CHALLENGE — In the forum thread on CPU frequency scaling, take the part that opens with the words "I'm currently not" and closes with "mobile Core2Duo CPUs." and write it out again, renaming "governor" to "scaling policy" everywhere it appears.

PASSAGE PROVIDED —
(begin)

Any ideas?Last edited by enkil on Wed Oct 24, 2007 11:44 am; edited 1 time in total

----------

## snIP3r

hi!

i don't know if this is a good idea but i would reinstall the cpufreqd and then restart the daemon. perhaps this might help...

HTH

snIP3r

----------

## enkil

I'm currently not using cpufreqd... I'm setting the governor to ondemand via cpufrequtils. I think this is a kernel-issue, because this problem onlyhappens with 2.6.23. I tried to shut down everything that could possibly control frequency scaling, but even when I'm on a console without X or acpid the same thing happens: When the CPU is under load for like 30 seconds, the max frequency is set to 1.00 GHz. When I change the governor to e.g. performance, max frequency is still set to 1.00 GHz.

When the CPU is idle again for maybe one minute, max frequency is returned to 2.00 GHz. Could be that acpi is trying to avoid overheating or something, but the CPU temperature is far below critical. Usually the CPU idles at 40-45°C, AFAIK the temperature gets critical way obove 100°C for mobile Core2Duo CPUs.

(end)

Items listed in a dataset:

(begin)

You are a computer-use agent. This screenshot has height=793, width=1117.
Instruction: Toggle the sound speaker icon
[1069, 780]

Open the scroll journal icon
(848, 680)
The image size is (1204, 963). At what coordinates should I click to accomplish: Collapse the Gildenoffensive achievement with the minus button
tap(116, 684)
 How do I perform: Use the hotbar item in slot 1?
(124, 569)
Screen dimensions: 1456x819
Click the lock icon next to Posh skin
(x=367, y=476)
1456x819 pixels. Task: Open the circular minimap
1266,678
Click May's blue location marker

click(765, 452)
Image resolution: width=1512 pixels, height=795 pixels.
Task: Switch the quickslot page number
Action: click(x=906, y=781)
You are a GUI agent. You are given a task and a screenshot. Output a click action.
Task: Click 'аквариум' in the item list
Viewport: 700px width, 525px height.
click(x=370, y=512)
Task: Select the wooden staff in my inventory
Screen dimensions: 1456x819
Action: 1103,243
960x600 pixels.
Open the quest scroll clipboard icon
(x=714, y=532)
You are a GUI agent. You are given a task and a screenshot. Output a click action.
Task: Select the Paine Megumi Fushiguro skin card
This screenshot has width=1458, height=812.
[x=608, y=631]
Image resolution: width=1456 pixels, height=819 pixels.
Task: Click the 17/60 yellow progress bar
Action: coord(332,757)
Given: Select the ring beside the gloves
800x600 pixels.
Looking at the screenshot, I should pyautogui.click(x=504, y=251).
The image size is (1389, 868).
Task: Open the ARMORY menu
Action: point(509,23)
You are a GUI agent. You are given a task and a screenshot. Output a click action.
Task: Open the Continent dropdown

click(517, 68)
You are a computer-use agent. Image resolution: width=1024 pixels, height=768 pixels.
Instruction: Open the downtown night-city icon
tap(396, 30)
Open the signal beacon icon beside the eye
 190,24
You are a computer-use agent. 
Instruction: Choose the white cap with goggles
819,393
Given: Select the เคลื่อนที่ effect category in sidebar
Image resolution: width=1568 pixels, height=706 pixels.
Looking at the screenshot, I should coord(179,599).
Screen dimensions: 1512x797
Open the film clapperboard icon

(end)

THE RESULT —
I'm currently not using cpufreqd... I'm setting the scaling policy to ondemand via cpufrequtils. I think this is a kernel-issue, because this problem onlyhappens with 2.6.23. I tried to shut down everything that could possibly control frequency scaling, but even when I'm on a console without X or acpid the same thing happens: When the CPU is under load for like 30 seconds, the max frequency is set to 1.00 GHz. When I change the scaling policy to e.g. performance, max frequency is still set to 1.00 GHz.

When the CPU is idle again for maybe one minute, max frequency is returned to 2.00 GHz. Could be that acpi is trying to avoid overheating or something, but the CPU temperature is far below critical. Usually the CPU idles at 40-45°C, AFAIK the temperature gets critical way obove 100°C for mobile Core2Duo CPUs.